### TASK TO COMPLETE
With pictures left out, output word for word the lines from the one containing "Where should I click to: Edit" through the end of the material below.

### MATERIALS PROVIDED
────────
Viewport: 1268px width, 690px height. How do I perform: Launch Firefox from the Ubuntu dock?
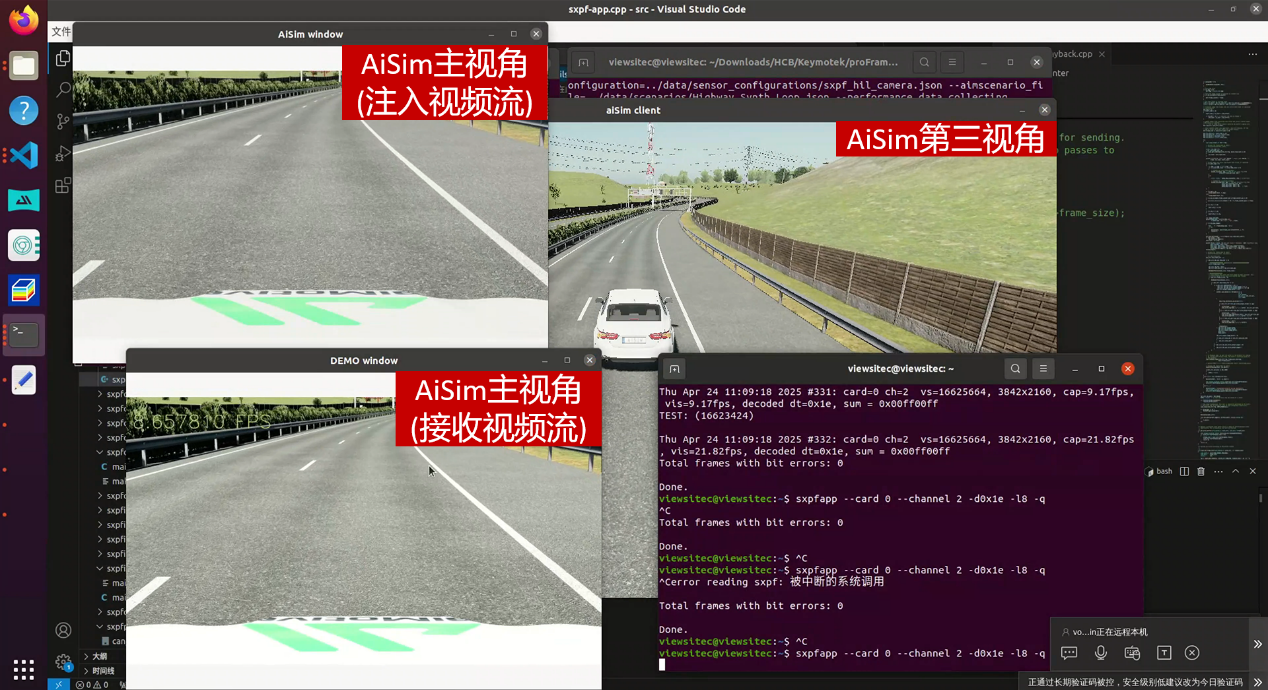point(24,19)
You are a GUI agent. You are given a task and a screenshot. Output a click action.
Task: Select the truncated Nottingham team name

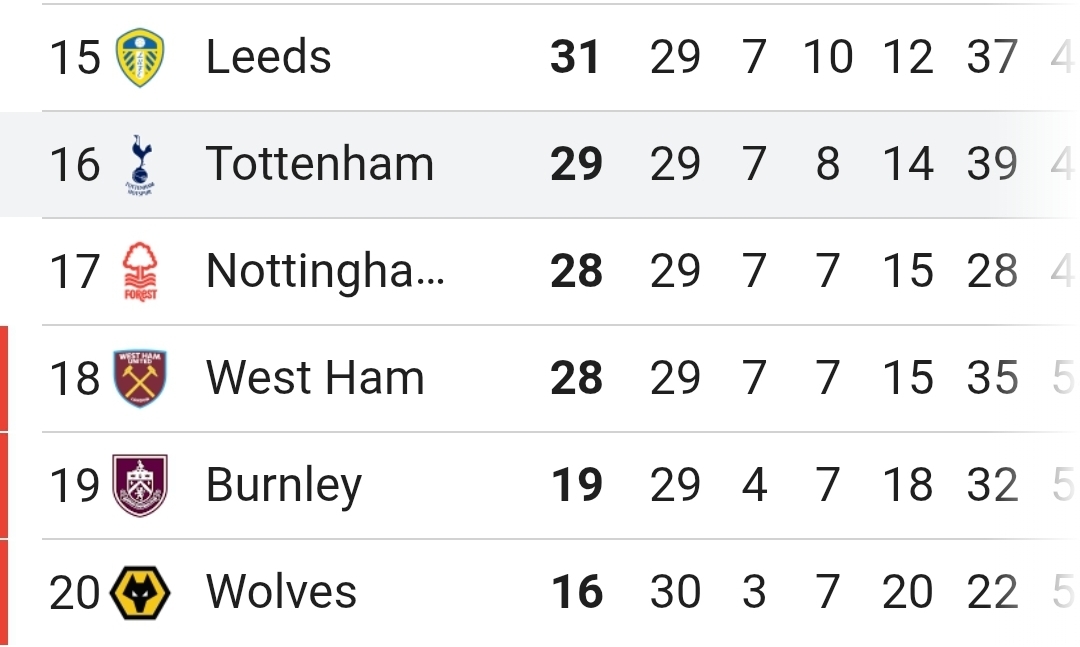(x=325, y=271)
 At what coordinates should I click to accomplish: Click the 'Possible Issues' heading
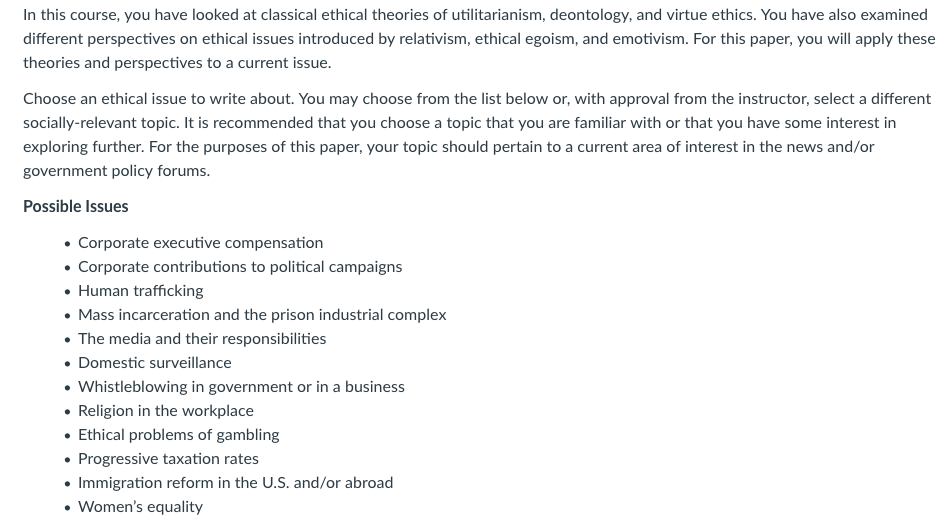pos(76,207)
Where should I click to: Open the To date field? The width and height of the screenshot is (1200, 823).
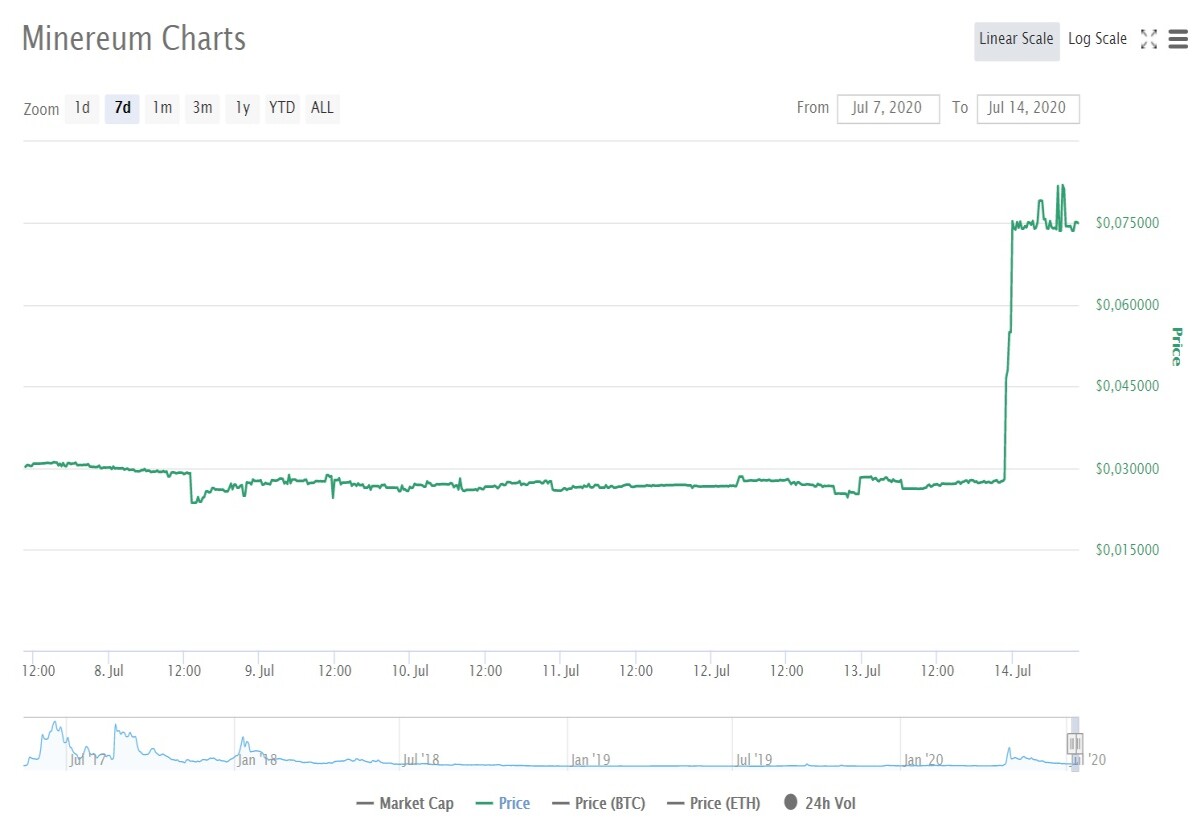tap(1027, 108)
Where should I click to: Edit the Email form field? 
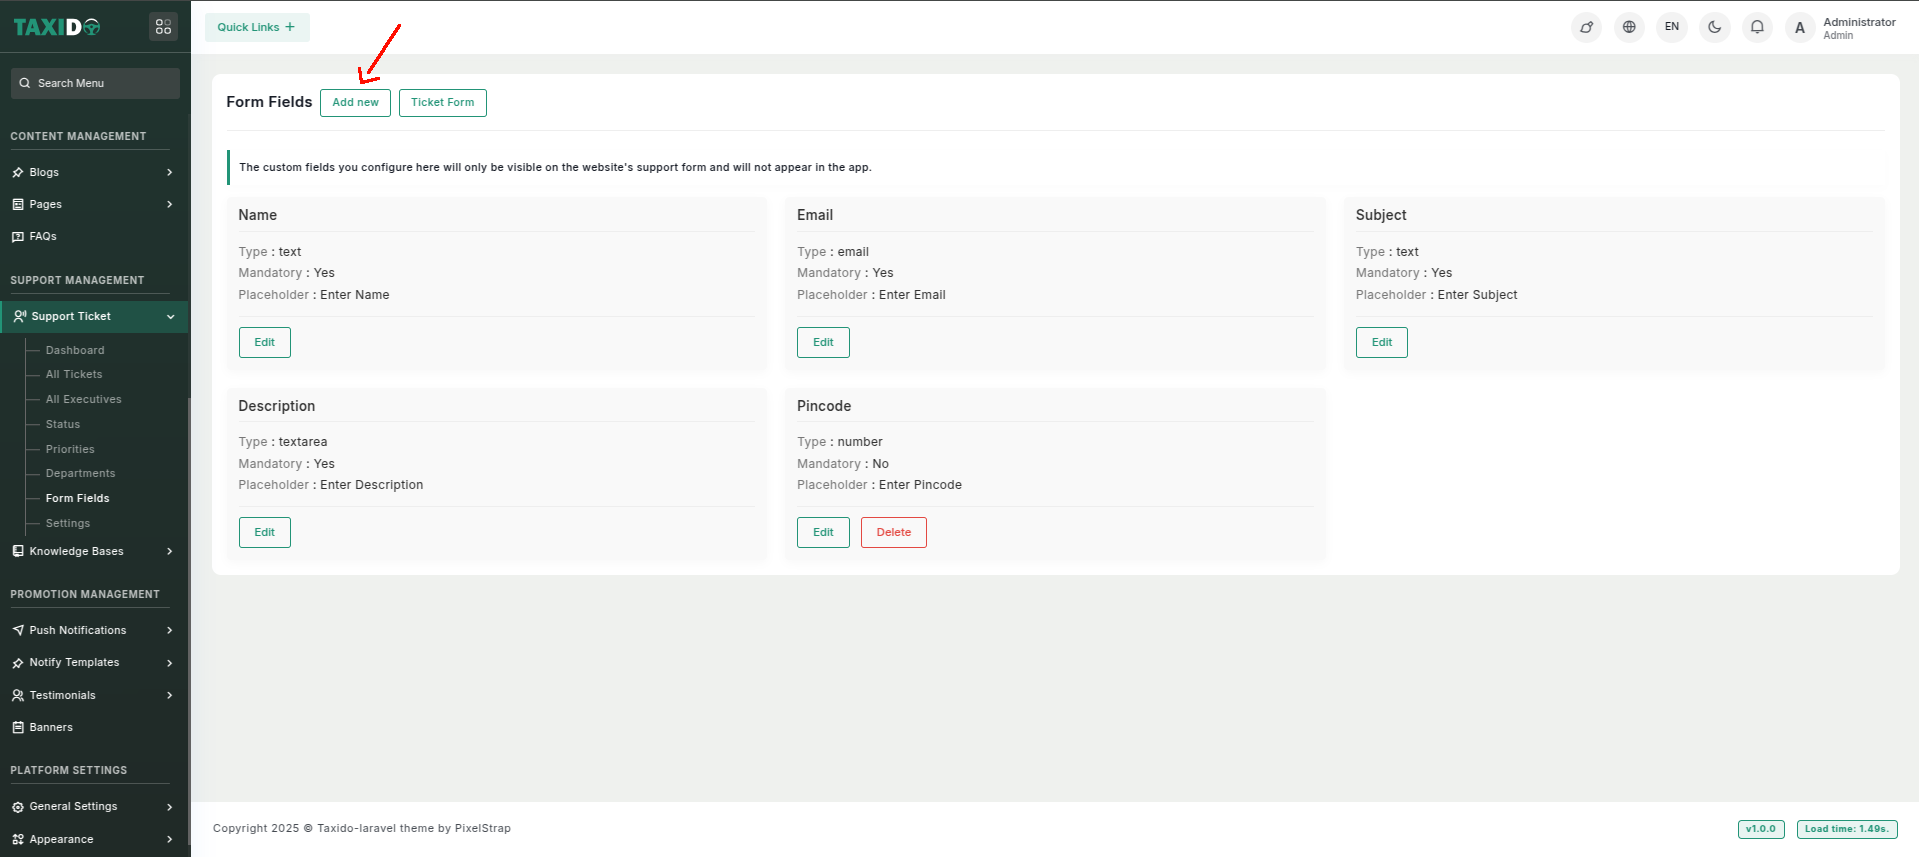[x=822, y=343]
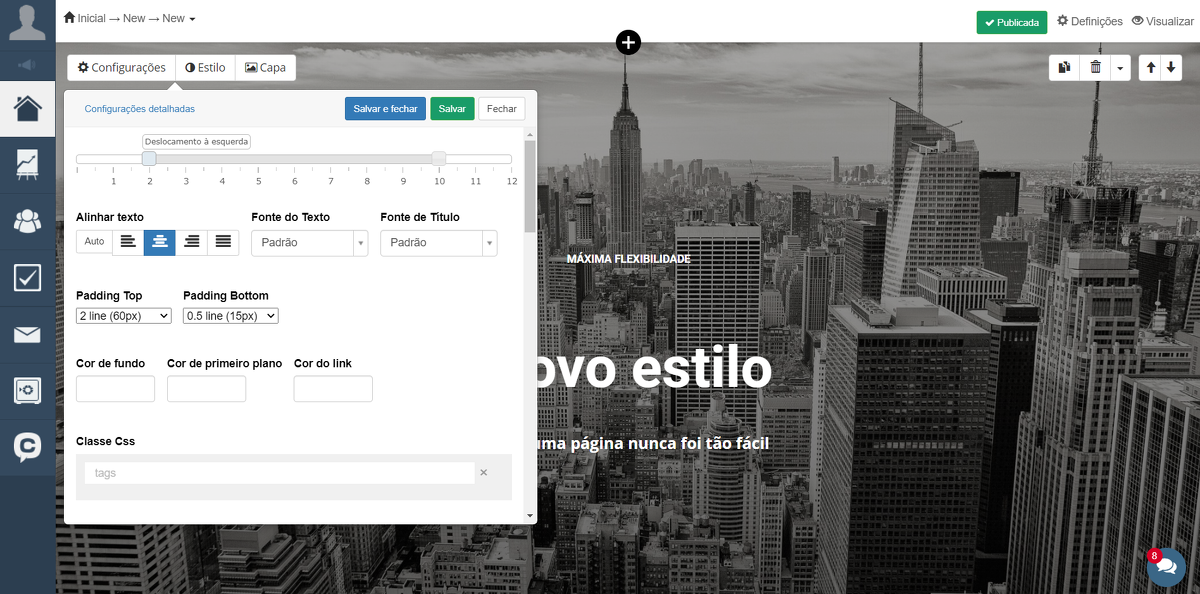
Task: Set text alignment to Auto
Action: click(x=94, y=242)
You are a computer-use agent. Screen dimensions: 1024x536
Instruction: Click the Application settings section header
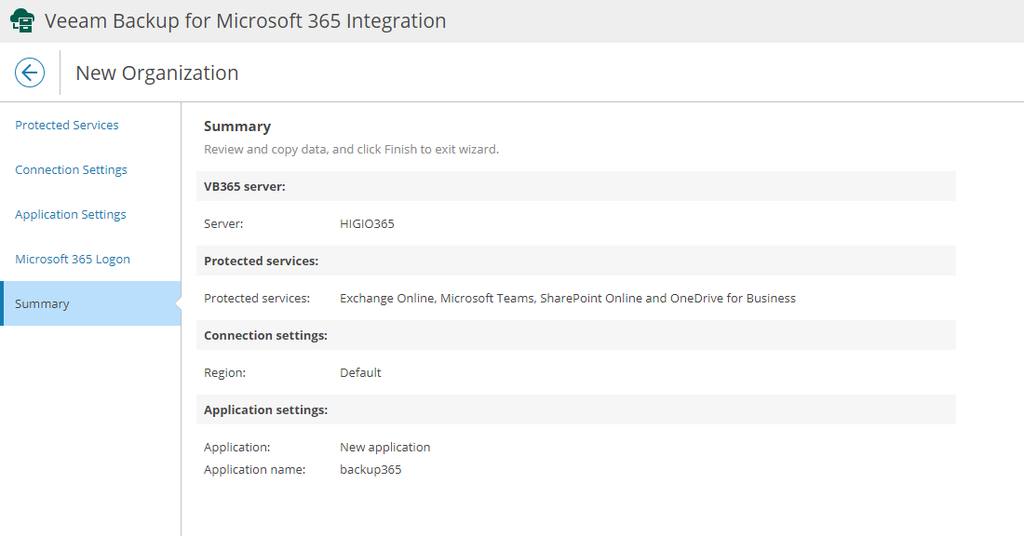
────────
### SOLUTION FOR THIS EXERCISE
Where should I click to: Edit the Email form field? 
[x=822, y=343]
Task: Set text alignment to Auto
Action: click(x=94, y=242)
You are a computer-use agent. Screen dimensions: 1024x536
Instruction: Click the Application settings section header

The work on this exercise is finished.